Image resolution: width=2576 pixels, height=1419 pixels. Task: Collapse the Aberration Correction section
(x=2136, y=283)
---
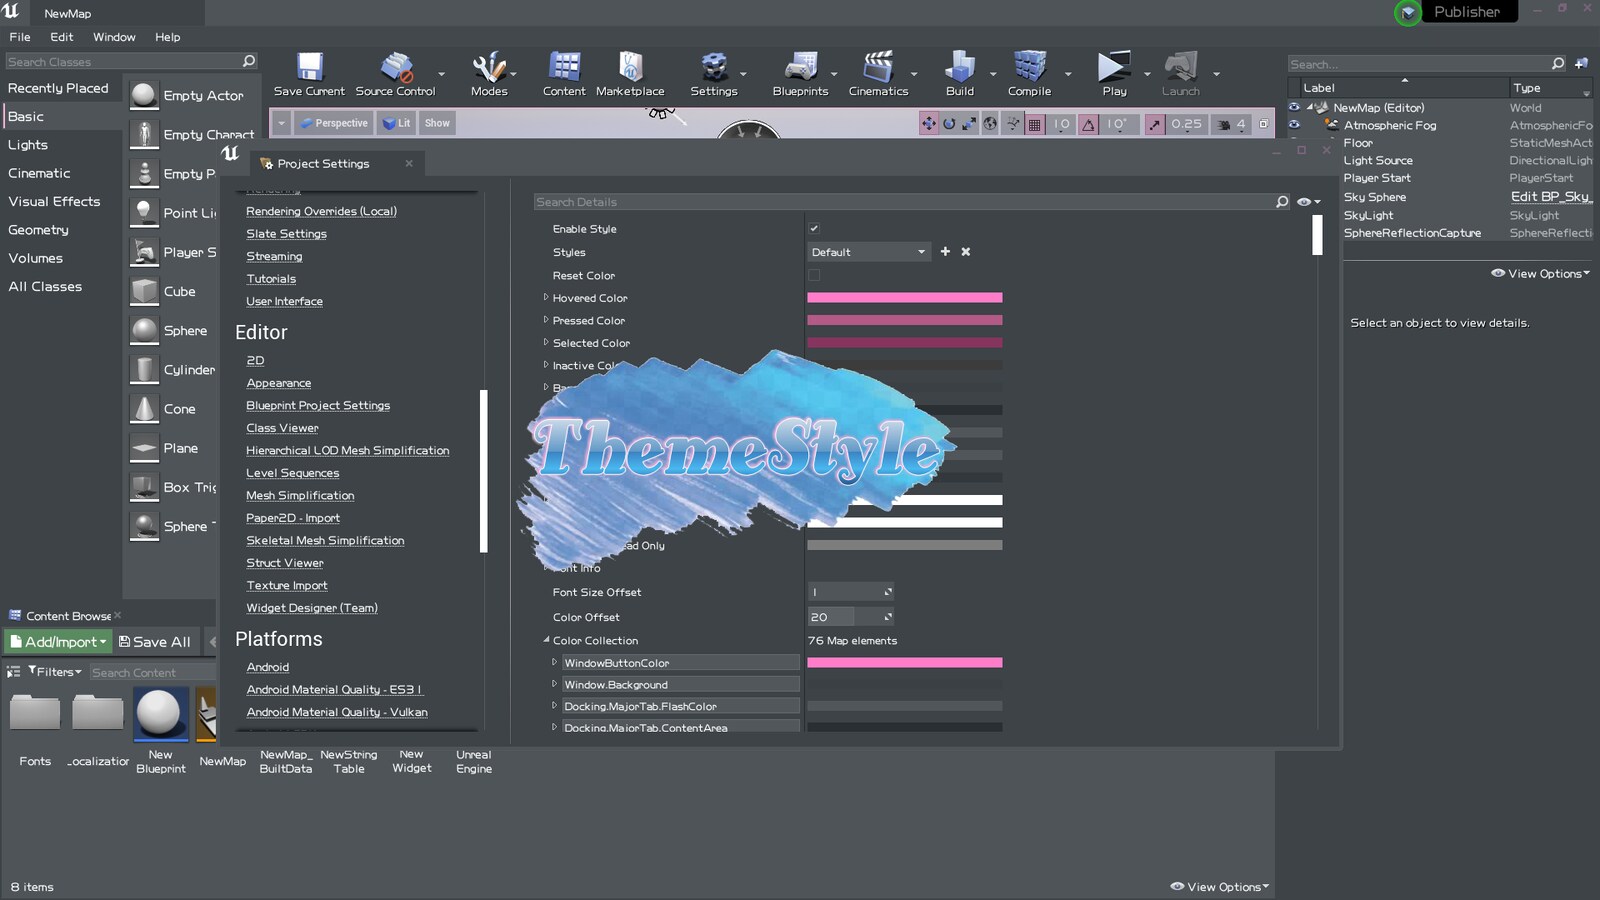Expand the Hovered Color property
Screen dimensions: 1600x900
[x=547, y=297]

Job -
Lay out every line from the one containing "Image resolution: width=2576" through the one containing "(x=2136, y=283)", both included, as a Markdown table with the columns Number and Text. Leave out blank lines.

Exercise answer -
| Number | Text |
|---|---|
| 1 | Image resolution: width=2576 pixels, height=1419 pixels. Task: Collapse the Aberration Correction section |
| 2 | (x=2136, y=283) |